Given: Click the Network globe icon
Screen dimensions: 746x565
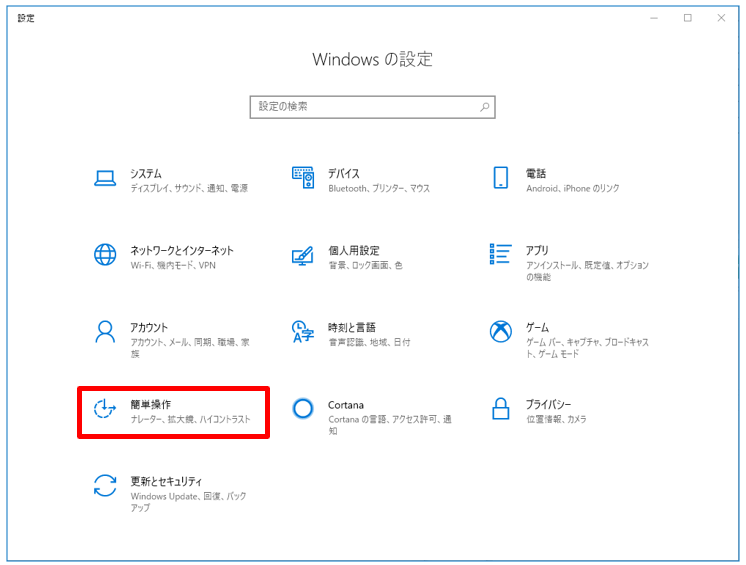Looking at the screenshot, I should [105, 255].
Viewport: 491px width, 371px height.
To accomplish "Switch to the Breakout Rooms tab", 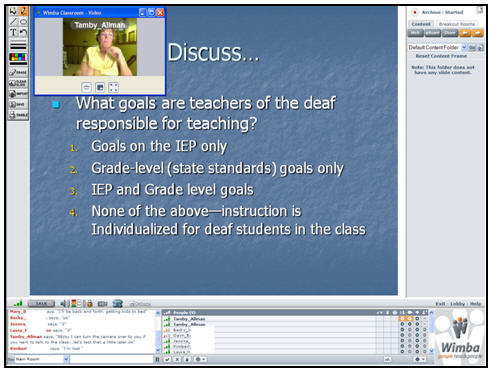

• [What the exercise asks] Pictures stay out; everything else in the listing above is to be repeated exactly.

• [Reply]
Given: Click the Network globe icon
Screen dimensions: 746x565
Looking at the screenshot, I should [105, 255].
Viewport: 491px width, 371px height.
To accomplish "Switch to the Breakout Rooms tab", 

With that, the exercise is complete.